Méthode: A prospective study carried out between February 2003 and February 2005, included 100 patients treated for peri-prosthetic infection after total hip replacement. Debridement and prosthesis retention was performed in case of duration of symptoms of less than 14 days (11 cases), otherwise a one-stage (42 cases) or a two-stages (41 cases) prosthesis removal and re-implantation were carried out. A two-stage procedure was decided in case of important bone loss or undetermined germ. If general health state did not allow a re-implantation, an isolated prosthesis removal was performed (6 cases). Post-operatively, patients received intravenous antibiotics (6 weeks), then oral antibiotics (6 weeks). The mean follow-up was 2.2 years with no lost to follow-up. The main evaluation criteria was the rate of infection eradication with 2 years minimal follow -up. In case of a suspected new infection, a hip aspiration was performed to determine whether it was a non-eradication (same germ) or a new re-infection (other germ) which was not considered as a failure.

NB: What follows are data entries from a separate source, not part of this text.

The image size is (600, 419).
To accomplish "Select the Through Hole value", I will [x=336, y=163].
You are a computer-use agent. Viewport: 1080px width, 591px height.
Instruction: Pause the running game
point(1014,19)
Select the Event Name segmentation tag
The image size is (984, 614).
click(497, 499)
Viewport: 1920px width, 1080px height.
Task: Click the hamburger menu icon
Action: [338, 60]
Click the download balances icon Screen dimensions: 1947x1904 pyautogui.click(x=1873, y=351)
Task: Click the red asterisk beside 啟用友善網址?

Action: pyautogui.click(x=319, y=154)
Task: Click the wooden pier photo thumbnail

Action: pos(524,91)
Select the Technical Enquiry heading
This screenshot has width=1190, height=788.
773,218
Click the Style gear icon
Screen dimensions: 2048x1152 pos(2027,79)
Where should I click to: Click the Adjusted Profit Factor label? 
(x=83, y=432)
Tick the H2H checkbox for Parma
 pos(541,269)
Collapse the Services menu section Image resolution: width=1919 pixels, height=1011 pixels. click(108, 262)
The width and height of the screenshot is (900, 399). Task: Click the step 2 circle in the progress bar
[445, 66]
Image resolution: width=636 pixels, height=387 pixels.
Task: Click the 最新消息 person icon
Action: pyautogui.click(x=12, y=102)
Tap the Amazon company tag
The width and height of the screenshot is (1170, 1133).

Results: Infection eradication rate was 95% and 100% for the one-stage surgical procedure. 5 failures were recorded (2 deaths and 3 non-eradications). However, 3 patients were re-infected with different germs. The rate of non-infected patiens at the last follow-up was 92%.

Conclusion: Our protocols were validated with a high success rate of 95%. Peri-prosthetic infection of the hip is severe even if well treated with a mortality rate of 2%.